Our study confirms the existence of consistent micro-environmental differences in the understory of different forest types. This suggests that distinction of forest types is meaningful because differences in micro-environmental conditions will potentially impact forest dynamics, ecosystem processes and composition in habitat.

Light availability assessments have direct implications for the study of plant demography because ambient light, and notably its diffuse component, has been shown to impact directly plant demographic rates (Scanga 2014) and plant germination (Baskin and Baskin 2001). Light availability is also essential for carbon assimilation and plant growth (Nicotra et al. 1999; Dalling and Hubbell 2002; Montgomery and Chazdon 2002). Ground-level light maps derived from LiDAR could be thus of great interest in providing better predictive underpinnings for the demographic studies of understory plants (Ackerly and Bazzaz 1995; Baraloto and Goldberg 2004 Laurans M et al 2012; Vincent G et al 2011). Species composition and vegetation abundance in the understory also vary with differences in micro-environmental conditions (e.g. Dirzo et al. 1992; Svenning 2001). In the liana-infested forest for instance, understory vegetation is extremely dense, which could result from the higher light availability. The 3D model gives the opportunity to test such relations at every level of the canopy for instance in the study of epiphytes which biomass and diversity were shown to be related to air humidity in our study zone (Gehrig-Downie et al. 2011; Obregon et al. 2011). Prediction of micro-climatic conditions can also serve to define habitat for animals (Goetz et al. 2010).

→ Requirement A
In the forest understory text, switch "forest types" to "woodland types" and give the passage starting at "Our study confirms" and ending at "composition in habitat.".
→ Requirement B
Convert the Collection entries rows, starting at the line containing "Task: Open the Utilities (.GSPU) sector link" and ending at the line containing "Open Competition and", into a JSON list of strings with one string per line and blank lines left out.
The forest understory text has no connection to the rows.

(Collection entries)
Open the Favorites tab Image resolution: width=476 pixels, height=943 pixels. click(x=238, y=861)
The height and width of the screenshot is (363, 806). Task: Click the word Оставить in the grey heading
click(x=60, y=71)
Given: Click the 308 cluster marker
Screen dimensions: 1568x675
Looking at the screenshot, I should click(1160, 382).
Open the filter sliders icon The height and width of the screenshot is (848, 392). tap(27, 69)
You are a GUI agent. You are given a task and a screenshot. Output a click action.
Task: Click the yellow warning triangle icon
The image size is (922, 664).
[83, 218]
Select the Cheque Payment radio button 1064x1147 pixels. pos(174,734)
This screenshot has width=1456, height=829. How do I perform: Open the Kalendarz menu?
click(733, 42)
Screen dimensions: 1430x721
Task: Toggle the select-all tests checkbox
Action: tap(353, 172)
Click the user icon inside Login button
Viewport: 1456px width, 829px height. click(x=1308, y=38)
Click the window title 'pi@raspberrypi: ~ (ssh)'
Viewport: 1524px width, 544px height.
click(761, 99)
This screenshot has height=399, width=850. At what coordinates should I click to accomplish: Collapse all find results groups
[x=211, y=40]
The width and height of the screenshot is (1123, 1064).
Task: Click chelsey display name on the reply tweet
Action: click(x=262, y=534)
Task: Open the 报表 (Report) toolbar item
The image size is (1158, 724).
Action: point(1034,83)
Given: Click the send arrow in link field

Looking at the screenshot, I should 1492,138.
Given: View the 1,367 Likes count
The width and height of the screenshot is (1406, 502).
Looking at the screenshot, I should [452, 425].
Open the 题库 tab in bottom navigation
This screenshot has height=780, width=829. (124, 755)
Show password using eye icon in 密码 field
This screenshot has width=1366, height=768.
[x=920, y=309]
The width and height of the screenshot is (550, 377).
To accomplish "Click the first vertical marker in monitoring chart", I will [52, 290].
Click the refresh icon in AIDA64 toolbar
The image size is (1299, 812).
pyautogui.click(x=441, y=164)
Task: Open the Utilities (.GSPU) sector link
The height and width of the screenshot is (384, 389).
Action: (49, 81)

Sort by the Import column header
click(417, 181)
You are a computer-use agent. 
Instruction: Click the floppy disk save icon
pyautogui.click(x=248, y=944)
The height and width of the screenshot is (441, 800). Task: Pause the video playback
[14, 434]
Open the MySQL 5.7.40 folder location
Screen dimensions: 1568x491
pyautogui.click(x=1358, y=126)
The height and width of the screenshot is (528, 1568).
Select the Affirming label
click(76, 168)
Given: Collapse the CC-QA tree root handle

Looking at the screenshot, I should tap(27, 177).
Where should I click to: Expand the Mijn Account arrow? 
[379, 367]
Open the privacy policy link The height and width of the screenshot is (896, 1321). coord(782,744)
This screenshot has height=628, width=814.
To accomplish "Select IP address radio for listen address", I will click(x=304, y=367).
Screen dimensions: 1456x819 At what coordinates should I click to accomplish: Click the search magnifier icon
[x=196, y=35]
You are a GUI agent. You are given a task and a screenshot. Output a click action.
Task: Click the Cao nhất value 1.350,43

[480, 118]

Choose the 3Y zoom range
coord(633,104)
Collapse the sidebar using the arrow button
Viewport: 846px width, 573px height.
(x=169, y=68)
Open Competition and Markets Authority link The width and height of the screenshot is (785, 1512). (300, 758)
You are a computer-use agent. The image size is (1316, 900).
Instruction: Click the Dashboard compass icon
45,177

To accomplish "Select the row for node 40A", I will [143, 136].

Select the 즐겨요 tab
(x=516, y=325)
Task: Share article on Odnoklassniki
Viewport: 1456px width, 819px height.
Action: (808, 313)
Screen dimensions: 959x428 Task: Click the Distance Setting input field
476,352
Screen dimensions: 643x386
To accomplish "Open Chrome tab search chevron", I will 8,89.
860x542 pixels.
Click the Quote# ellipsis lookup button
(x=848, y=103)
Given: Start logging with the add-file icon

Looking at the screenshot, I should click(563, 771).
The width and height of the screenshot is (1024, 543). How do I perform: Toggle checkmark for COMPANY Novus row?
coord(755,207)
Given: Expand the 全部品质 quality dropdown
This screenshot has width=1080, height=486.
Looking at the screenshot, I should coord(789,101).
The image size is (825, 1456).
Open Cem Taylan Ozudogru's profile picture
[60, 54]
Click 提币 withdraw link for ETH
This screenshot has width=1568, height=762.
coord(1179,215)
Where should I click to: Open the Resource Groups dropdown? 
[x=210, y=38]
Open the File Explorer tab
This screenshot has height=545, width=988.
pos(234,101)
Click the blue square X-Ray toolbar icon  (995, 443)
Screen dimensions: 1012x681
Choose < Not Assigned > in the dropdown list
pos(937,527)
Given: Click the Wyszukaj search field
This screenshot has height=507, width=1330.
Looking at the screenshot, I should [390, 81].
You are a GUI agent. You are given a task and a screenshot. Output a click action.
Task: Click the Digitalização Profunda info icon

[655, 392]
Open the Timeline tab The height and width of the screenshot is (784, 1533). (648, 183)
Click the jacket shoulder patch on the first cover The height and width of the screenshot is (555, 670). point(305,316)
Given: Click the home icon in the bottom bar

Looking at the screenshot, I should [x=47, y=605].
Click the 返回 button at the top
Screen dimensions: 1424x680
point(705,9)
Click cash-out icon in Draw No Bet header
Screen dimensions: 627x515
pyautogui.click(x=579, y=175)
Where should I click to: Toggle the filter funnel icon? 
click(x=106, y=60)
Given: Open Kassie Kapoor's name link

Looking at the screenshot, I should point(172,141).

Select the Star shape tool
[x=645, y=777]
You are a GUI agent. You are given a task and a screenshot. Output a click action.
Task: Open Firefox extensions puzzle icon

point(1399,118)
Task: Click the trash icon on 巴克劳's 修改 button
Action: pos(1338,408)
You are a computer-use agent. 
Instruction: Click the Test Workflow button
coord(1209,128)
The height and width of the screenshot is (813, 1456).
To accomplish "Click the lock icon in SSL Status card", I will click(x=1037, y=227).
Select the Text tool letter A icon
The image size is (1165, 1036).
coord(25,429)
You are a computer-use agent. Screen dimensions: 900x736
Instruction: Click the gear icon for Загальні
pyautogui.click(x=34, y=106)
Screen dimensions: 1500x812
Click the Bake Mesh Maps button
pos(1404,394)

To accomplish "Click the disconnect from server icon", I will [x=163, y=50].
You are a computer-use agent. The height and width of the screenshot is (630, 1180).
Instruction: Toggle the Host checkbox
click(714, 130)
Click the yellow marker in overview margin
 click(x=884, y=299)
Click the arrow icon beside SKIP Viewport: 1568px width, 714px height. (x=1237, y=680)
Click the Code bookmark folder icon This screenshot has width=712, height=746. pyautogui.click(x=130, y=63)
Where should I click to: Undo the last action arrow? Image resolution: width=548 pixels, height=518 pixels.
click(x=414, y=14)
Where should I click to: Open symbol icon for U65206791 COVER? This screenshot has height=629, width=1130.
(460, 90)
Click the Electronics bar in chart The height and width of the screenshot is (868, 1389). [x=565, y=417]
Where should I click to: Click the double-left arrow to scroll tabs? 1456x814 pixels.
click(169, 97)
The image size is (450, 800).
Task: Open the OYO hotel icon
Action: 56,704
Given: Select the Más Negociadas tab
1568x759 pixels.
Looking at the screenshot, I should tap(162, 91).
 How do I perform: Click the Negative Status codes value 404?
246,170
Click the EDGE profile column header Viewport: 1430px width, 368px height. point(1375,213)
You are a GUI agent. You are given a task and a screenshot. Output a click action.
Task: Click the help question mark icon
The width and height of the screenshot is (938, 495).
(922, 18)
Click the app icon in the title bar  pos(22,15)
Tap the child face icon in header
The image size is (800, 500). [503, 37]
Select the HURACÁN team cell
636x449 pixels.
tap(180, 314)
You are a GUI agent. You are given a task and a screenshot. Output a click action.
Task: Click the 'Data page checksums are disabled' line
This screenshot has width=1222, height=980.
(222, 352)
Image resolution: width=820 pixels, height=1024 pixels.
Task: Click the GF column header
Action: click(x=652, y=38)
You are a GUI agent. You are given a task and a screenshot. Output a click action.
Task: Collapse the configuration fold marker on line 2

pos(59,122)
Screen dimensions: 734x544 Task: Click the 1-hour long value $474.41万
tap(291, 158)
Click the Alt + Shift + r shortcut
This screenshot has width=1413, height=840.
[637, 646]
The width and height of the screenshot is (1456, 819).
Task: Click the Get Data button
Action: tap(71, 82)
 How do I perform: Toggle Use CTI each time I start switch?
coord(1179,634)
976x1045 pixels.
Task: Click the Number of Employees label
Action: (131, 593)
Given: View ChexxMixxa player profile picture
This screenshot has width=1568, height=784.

→ Task solution A
Our study confirms the existence of consistent micro-environmental differences in the understory of different woodland types. This suggests that distinction of woodland types is meaningful because differences in micro-environmental conditions will potentially impact forest dynamics, ecosystem processes and composition in habitat.

→ Task solution B
[
  "Task: Open the Utilities (.GSPU) sector link",
  "The height and width of the screenshot is (384, 389).",
  "Action: (49, 81)",
  "Sort by the Import column header",
  "click(417, 181)",
  "You are a computer-use agent. ",
  "Instruction: Click the floppy disk save icon",
  "pyautogui.click(x=248, y=944)",
  "The height and width of the screenshot is (441, 800). Task: Pause the video playback",
  "[14, 434]",
  "Open the MySQL 5.7.40 folder location",
  "Screen dimensions: 1568x491",
  "pyautogui.click(x=1358, y=126)",
  "The height and width of the screenshot is (528, 1568).",
  "Select the Affirming label",
  "click(76, 168)",
  "Given: Collapse the CC-QA tree root handle",
  "Looking at the screenshot, I should tap(27, 177).",
  "Where should I click to: Expand the Mijn Account arrow? ",
  "[379, 367]",
  "Open the privacy policy link The height and width of the screenshot is (896, 1321). coord(782,744)",
  "This screenshot has height=628, width=814.",
  "To accomplish \"Select IP address radio for listen address\", I will click(x=304, y=367).",
  "Screen dimensions: 1456x819 At what coordinates should I click to accomplish: Click the search magnifier icon",
  "[x=196, y=35]",
  "You are a GUI agent. You are given a task and a screenshot. Output a click action.",
  "Task: Click the Cao nhất value 1.350,43",
  "[480, 118]",
  "Choose the 3Y zoom range",
  "coord(633,104)",
  "Collapse the sidebar using the arrow button",
  "Viewport: 846px width, 573px height.",
  "(x=169, y=68)",
  "Open Competition and Markets Authority link The width and height of the screenshot is (785, 1512). (300, 758)"
]